We are participants in a democracy - yet many of us fail to participate. Barely 60% make it to vote at a general election - and never mind the 30% who go to vote at local and European elections. There are more members of the RSPB than of the three main political parties combined. Our democracy is in trouble.

The threat is not the BNP, however. The threat is ourselves. Mrs Thatcher worked to create a Britain where - rightly or wrongly - the individual was in charge. We are now consumers in this world, we are its' centre - yet, in our heads, we have never left the 1970's. We still ascribe responsibility to others, we still defer as long as possible on making crucial decisions. To a student of politics, like myself, this is maddening.

If we want to 'stop' the BNP, then we should look at ourselves. How have we allowed the politicians we elected to become the reviled figures they now are? How have we managed to disengage seemingly the entire white working class, leaving them to be chased by parties like the BNP? How have we failed to act as the responsible global citizens that are needed to address the problems that our lifestyles create? We should ask ourselves these questions, and engage in some real soul-searching.

Yes, this will require hard work. But we live in this individual-orientated society and we need to work to keep it. We have to work hard to keep our democracy, our economy, our way of life. Else, as the rise of the BNP illustrates, those who would take them all away, can rise and rise unchecked. All we do, in the meantime, is stand to one side, wringing our hands and decrying the failure of the others - the other politicians, the other voters, the other people. We must look in our mirrors and ask "What have -I- done in this process?" If the answer is "Not enough" - and for most people, it will be - then we must work harder.

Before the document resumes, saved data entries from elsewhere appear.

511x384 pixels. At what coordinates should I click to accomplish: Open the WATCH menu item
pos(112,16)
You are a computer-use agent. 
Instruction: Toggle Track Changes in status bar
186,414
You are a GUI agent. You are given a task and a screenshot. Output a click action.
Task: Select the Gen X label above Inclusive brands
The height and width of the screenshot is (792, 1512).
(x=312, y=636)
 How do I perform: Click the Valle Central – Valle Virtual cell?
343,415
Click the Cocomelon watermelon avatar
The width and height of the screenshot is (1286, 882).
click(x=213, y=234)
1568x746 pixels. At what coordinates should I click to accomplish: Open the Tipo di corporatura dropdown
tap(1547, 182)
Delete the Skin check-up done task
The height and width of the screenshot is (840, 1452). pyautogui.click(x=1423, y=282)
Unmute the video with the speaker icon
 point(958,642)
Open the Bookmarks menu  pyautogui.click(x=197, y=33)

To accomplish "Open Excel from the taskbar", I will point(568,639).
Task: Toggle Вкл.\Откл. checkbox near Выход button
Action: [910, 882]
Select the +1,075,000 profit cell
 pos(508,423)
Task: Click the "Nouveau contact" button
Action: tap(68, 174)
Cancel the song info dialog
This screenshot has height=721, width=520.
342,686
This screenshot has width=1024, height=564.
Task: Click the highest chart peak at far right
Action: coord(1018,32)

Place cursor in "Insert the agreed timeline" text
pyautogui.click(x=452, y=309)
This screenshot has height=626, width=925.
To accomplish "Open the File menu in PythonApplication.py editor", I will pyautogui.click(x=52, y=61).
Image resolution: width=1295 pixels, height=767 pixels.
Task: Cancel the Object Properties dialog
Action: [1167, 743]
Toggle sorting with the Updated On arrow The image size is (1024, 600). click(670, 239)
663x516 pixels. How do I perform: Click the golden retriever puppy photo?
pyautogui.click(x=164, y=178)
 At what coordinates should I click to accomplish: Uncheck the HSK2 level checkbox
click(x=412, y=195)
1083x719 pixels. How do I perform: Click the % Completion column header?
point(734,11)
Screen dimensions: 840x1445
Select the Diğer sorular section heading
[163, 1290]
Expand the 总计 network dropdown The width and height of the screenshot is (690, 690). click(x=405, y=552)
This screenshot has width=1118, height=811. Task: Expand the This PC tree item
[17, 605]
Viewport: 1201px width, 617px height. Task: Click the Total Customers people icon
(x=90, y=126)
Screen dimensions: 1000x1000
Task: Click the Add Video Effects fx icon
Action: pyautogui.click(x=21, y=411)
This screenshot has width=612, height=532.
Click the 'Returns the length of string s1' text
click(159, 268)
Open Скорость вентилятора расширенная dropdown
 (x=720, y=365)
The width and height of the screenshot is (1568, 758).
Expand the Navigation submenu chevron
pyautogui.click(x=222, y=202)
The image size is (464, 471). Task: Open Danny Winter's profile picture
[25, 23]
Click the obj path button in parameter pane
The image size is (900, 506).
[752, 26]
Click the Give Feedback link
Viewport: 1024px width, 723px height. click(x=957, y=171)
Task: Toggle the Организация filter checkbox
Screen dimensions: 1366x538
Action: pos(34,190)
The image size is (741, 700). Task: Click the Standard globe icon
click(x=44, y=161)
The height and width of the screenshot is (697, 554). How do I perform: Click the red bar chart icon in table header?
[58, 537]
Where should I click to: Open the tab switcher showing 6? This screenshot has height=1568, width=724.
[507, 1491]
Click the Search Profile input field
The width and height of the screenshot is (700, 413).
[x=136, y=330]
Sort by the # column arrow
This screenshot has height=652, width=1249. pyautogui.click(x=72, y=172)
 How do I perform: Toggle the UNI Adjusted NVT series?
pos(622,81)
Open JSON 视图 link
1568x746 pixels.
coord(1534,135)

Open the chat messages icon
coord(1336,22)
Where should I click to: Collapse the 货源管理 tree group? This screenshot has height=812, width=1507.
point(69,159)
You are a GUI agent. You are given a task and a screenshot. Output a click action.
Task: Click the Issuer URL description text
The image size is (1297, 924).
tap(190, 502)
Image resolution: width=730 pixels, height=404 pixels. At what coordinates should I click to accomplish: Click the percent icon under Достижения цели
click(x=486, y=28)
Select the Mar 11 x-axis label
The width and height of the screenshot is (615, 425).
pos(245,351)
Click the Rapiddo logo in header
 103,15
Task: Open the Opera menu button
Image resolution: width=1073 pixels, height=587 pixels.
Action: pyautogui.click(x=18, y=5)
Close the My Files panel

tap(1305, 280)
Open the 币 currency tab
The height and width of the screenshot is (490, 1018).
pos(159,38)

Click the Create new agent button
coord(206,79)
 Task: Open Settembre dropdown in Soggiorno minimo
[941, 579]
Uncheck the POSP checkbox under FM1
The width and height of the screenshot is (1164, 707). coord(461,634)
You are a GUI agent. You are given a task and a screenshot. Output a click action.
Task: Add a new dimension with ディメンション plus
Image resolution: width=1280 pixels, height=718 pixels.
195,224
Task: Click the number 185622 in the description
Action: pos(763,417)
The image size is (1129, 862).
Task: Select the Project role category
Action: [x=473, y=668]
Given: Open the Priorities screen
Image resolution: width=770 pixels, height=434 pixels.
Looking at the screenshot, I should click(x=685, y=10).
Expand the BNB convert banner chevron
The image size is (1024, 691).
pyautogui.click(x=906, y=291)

This all sounds like so much preachy nonsense, and to merely reinforce the media feeding frenzy over the BNP. The BNP are not the be-all and end all of the problem facing our democracy - they are one symptom, one issue of many. I choose them because they are salient right now. As to those who think me preachy - before you decry my willingness to speak out against the wrongs that I see, ask yourself only this - how willing were you to speak out, never mind act?

We have a great tradition in this country - one of a liberal, trading, democratic country tied to the sea and the world that that sea carries us to. It would be a shame to let it go to waste because of pure indolence.